Rent See How They Run on Amazon Video (paid link)
Written by: Mark Chappell
Directed by: Tom George
Starring: Sam Rockwell, Saoirse Ronan, Adrien Brody, Ruth Wilson, Reece Shearsmith, Harris Dickinson, David Oyelowo
Rated: PG-13
Watch the trailer

Plot
In the West End of 1950s London, plans for a movie version of a smash-hit play come to an abrupt halt after a pivotal member of the crew is murdered.

Verdict
This has a lot of fun with the genre, poking fun at the typical tropes. The dialog is often very clever and the story structure manages to incorporate aspects from the play depicted. While I really like the tone, the movie never seems as engaging as it should be. That's probably because Rockwell and Ronan are fun characters, but the supporting characters aren't nearly as entertaining. The movie's ideas are stronger than the end result. Despite that this is a fun concept.
Watch it.

Review
The Agatha Christie based play The Mousetrap was the longest running play in London, starting in 1952 and ending in 2020 due to the Covid pandemic.

From the start this movie has fun with the voice over introduction and then pokes fun at detective tropes. There's a bit of camp with the '50s theater scene. I like the use of split screen as it adds to the energy of the movie and a bit of a joke itself with the one-eighty shot, reverse shot.
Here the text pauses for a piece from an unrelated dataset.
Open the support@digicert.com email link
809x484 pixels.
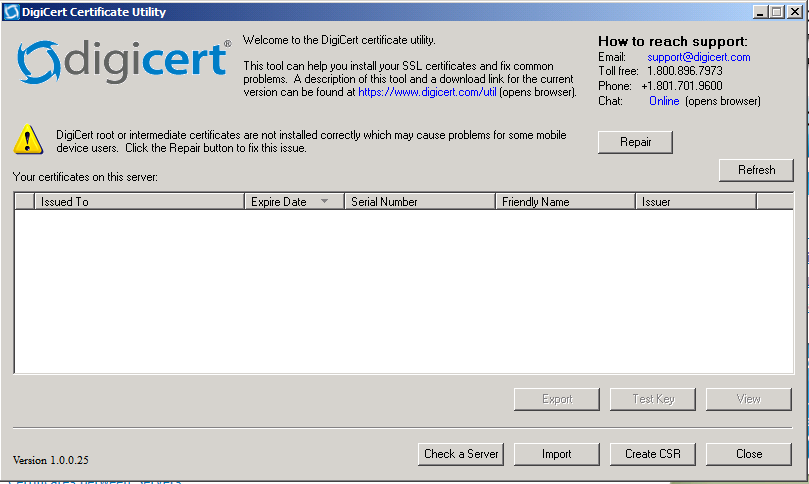698,57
Saoirse Ronan, Sam Rockwell play Stalker, Stoppard

This is a whodunit about a whodunit. Ronan is great as the over-eager Stalker, a foil for the world weary detective Stoppard (Sam Rockwell). The dialog can be really clever, though this has a reserved British sense of humor. The play is the center of this movie's plot, and it also serves to inform the structure of the movie in a way most plot points don't.

Despite the fun tone, the movie doesn't seem very interesting. I had fun watching Rockwell and Ronan, but aside from Brody the other characters aren't as well developed. Some of the ideas in the movie are sharp, but what happens in between those ideas isn't always enough to carry the movie. In many whodunit movies, you have strong feelings about who the murderer is. This movie doesn't present any strong theories. The intermediate steps are just to fill time until we get to this movie's big finish.

Adrien Brody plays Leo Köpernick

It is a movie that I wanted to watch again as we got closer to the end and questions were answered. The movie tells us the clues were there the whole time. Were they?

This wraps up with the movie mimicking the featured play. The idea for how this ends works better than the actual execution. It's a dense script with a lot of in-jokes. With the way it's structured, a second watch might be more rewarding than the first.